Diablo III: Storm of Light

A Devilishly Good Read

Diablo III: Storm of Light
Nate Kenyon

Diablo III: Storm of LightStorm of Light is high fantasy that highlights the constructed history behind the video game Diablo 3. In this universe angelic beings called the Agiris Council, who defeated the demonic Prime Evil, now stand guard over an artifact called the Black Soulstone. Much like Bilbo’s ring this stone slowly corrupts those who possess it. The problem is the Agiris Council keeps it in a heaven like place called Silver City.

In this cosmos, the High Heavens Silver City sits above with an equally powerful Burning Hells below. Between these poles sits the world of humanity, Sanctuary. The defenders of humanity are the Horadrim; a group of heroes whose mission is to save humanity. “Storm of Light” tells the story of these heroes.

Nate Kenyon, the author, does a convincing job of putting supernatural heroes in a conflict that combines Angelic lore and eschatology. The Horadrim heroes are; angel-turned-human Tyrael, the doom haunted Jacob, Jacob’s past paramour the wizard Shanar, a mystic monk Mikulov, the scholarly Cullen, the barbarian warrior Gynvir, and the surprisingly nice necromancer Zayl.

The novel is written in multiple viewpoints, with Tyrael, Jacob, Mikulov, Zayl and other characters given a chapter to advance the action. Many fantasy novels now use shifting third person limited omniscience to great effect. Writers such as George R. R. Martin take it to an epic extreme and offer shambling monsters made up of conflicting, competing and complimenting stories that strut over a large unbounded world. Kenyon, taking a smaller, game generated universe, uses complimentary narratives that get the job done in an economic way.

The most interesting viewpoint is from Tyrael: an angel who gives up his wings to become mortal. A member of the aforementioned Agiris Council, he takes on the Aspect of Wisdom (each member of this Council has an aspect: Hope, Valor, Fate, Wisdom and Justice).  He does this when Malthael, the previous archangel who was Wisdom, leaves the High Heavens for reasons both mysterious and sinister.

Tyrael struggles with his new found mortality but it protects him from the influence of the Black Soulstone and gives him insight into how it is corrupting the Silver City. He constantly realizes he is physically weaker now that he needs food, shelter and sleep. But these elements of mortality give him a wisdom that his angelic brethren lack. It is he who brings the Horadrim together and hatches the plan to steal the Black Soulstone from the Silver City.

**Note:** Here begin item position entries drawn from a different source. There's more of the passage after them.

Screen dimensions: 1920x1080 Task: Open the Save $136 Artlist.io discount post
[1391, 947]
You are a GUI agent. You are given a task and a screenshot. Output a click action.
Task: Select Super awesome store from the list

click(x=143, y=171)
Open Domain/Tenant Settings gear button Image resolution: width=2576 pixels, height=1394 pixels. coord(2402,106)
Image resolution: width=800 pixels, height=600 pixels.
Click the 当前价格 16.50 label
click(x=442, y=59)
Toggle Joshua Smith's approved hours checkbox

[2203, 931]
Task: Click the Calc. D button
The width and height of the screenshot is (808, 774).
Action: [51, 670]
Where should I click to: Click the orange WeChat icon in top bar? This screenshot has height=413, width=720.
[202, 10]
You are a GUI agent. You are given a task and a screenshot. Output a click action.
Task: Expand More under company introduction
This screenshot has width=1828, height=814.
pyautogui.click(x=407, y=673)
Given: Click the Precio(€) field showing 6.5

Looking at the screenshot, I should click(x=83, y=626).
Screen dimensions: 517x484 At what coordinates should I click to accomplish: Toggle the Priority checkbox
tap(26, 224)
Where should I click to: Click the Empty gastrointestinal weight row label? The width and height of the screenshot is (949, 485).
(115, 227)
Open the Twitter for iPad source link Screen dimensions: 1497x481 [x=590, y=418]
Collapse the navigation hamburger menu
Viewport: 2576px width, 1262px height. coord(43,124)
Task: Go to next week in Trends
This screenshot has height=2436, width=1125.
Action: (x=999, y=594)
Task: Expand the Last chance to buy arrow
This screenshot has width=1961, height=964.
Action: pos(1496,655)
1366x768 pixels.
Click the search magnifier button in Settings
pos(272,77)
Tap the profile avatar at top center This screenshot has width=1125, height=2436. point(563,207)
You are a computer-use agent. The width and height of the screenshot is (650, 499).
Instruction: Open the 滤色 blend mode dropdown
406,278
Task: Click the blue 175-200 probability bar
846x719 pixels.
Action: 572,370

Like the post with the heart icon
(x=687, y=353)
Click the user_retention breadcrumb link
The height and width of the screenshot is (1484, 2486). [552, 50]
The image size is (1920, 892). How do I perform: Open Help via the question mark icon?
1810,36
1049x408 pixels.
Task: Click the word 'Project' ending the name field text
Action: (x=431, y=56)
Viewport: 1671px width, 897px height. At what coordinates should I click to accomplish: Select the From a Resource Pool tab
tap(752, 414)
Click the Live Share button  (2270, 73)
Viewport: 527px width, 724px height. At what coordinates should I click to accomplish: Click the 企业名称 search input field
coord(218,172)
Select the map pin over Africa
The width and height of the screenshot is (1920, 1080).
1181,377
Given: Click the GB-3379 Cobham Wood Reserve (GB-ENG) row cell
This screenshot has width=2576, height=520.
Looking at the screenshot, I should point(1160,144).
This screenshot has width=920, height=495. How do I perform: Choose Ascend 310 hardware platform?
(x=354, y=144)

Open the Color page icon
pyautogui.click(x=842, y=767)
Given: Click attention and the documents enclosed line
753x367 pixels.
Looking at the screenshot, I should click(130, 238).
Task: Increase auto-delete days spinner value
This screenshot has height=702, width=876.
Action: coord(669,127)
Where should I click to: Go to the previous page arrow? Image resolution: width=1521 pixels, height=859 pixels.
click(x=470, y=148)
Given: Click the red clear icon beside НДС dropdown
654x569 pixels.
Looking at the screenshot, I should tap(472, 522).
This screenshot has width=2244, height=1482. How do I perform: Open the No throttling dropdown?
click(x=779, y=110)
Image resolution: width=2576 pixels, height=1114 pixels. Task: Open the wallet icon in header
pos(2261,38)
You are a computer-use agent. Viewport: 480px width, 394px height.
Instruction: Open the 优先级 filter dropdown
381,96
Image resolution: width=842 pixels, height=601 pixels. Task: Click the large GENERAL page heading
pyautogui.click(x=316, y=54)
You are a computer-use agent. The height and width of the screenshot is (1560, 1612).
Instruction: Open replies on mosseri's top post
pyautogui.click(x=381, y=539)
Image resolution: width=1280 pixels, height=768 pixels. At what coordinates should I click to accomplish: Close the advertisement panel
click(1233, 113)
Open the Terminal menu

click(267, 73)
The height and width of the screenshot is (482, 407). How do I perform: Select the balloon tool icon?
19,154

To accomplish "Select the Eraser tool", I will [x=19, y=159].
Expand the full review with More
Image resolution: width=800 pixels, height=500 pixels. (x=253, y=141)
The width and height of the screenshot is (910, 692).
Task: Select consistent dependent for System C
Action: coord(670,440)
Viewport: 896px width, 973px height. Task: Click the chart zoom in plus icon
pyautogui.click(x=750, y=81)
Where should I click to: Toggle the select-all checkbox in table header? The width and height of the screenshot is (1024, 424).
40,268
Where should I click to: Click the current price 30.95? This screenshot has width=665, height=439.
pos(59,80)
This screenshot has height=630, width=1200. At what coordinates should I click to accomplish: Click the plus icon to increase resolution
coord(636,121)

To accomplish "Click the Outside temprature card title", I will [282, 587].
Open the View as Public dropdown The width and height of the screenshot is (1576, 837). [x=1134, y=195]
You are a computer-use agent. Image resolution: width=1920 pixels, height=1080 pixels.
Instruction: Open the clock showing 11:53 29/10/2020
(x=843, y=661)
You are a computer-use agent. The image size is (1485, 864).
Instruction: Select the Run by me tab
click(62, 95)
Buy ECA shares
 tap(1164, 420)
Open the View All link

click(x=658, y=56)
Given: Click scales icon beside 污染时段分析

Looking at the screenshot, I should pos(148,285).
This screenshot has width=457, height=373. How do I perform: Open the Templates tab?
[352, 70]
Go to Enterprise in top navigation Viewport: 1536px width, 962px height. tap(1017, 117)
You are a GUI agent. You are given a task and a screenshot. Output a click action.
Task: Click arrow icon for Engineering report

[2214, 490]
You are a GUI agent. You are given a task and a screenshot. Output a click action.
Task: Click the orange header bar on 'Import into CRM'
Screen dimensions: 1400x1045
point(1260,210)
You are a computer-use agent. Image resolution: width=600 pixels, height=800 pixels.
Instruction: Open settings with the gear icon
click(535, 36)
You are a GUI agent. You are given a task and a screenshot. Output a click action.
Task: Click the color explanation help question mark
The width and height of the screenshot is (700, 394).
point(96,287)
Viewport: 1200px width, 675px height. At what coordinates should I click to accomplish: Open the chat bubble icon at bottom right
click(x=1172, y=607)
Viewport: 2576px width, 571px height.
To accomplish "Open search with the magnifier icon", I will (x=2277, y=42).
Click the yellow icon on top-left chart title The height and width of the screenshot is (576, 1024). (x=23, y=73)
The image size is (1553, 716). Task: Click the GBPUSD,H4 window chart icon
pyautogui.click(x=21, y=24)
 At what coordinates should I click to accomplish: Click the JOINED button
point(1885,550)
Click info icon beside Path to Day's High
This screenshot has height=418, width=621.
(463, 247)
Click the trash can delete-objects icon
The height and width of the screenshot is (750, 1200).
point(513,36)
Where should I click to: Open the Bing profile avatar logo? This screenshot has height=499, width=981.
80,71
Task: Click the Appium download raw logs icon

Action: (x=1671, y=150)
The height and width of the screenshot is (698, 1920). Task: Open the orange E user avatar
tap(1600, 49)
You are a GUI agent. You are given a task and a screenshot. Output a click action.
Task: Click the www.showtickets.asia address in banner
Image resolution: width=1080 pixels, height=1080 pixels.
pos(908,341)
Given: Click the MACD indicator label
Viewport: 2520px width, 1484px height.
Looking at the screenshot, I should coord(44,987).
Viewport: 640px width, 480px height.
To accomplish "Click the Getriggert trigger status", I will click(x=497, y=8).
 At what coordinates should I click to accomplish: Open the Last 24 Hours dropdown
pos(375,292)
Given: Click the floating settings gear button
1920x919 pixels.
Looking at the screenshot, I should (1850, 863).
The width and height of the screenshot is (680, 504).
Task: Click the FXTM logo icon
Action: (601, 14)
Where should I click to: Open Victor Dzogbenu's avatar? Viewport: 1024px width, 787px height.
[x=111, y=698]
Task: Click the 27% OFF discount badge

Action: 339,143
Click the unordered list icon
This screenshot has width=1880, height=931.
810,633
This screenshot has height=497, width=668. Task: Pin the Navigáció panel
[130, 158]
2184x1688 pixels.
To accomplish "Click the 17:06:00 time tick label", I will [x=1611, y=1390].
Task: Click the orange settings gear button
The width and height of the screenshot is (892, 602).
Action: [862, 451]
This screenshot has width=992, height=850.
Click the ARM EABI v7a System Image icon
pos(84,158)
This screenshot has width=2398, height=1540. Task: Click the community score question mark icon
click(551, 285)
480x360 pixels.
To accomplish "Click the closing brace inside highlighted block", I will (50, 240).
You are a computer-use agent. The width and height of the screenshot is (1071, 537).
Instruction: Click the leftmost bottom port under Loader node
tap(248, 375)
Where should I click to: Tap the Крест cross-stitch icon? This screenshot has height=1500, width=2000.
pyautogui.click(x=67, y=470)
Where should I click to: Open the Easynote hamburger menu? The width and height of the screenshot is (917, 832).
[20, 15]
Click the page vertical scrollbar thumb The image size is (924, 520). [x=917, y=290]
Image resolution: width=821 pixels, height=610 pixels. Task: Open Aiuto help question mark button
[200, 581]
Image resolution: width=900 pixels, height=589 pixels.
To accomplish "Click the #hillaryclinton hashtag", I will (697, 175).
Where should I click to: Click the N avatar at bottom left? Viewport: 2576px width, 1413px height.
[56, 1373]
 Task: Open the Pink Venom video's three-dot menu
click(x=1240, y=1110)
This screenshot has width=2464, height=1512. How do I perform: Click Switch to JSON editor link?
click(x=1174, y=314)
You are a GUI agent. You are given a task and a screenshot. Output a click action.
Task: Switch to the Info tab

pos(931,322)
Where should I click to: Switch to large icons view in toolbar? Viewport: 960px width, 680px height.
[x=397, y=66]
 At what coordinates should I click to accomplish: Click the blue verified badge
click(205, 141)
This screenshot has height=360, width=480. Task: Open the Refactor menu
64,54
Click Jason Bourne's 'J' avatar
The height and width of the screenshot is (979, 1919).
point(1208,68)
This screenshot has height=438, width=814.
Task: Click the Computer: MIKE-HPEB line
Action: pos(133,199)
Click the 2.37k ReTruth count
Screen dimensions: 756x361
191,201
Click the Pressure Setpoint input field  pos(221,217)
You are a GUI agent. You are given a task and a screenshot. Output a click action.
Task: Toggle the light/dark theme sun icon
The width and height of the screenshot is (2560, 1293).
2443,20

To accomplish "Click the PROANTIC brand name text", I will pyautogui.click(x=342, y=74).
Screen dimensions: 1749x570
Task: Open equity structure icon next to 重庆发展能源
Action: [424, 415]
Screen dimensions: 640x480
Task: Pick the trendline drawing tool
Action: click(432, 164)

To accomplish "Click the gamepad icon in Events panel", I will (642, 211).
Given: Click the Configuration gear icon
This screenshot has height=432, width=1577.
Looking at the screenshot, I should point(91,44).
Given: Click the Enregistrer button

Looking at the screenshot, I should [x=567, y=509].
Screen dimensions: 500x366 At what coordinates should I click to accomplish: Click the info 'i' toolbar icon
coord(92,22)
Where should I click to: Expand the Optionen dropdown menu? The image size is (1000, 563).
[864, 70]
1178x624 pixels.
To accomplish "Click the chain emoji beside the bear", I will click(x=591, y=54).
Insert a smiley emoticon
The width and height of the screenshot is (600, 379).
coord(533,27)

While many of Tyrael’s chapters are soul-searching and highlight the conflict between the arrogant angels and the flawed yet humble humans, Mikulov’s show a balanced character who is very comfortable with the chaos and views it as an outgrowth of a universe trying to balance itself. He surpasses most of the humans in this book to become superhuman. His monk is a sort we’ve seen before, the Taoist martial artist who remains calm and accepting of any struggle since he has a deeper balance within.

Jacob is not so confident or so supremely competent. He pines for the magic using Shanar while she remains focused on their quest. Her view of their past romance was one of a partnership that became something more for a brief time. He doubts both his own self worth and the success of their mission.

Zayl, the nice necromancer, brings a little comic relief. He carries a sarcastic talking skull in a bag by his side. This skull’s advice is usually to retreat and it comments on any absurdity they come upon. Zayl’s interaction with his skull and the other characters is far more lighthearted than the rest.

If these characters and their situations intrigue you or if you are a Diablo fan, Storm of Light is a must read.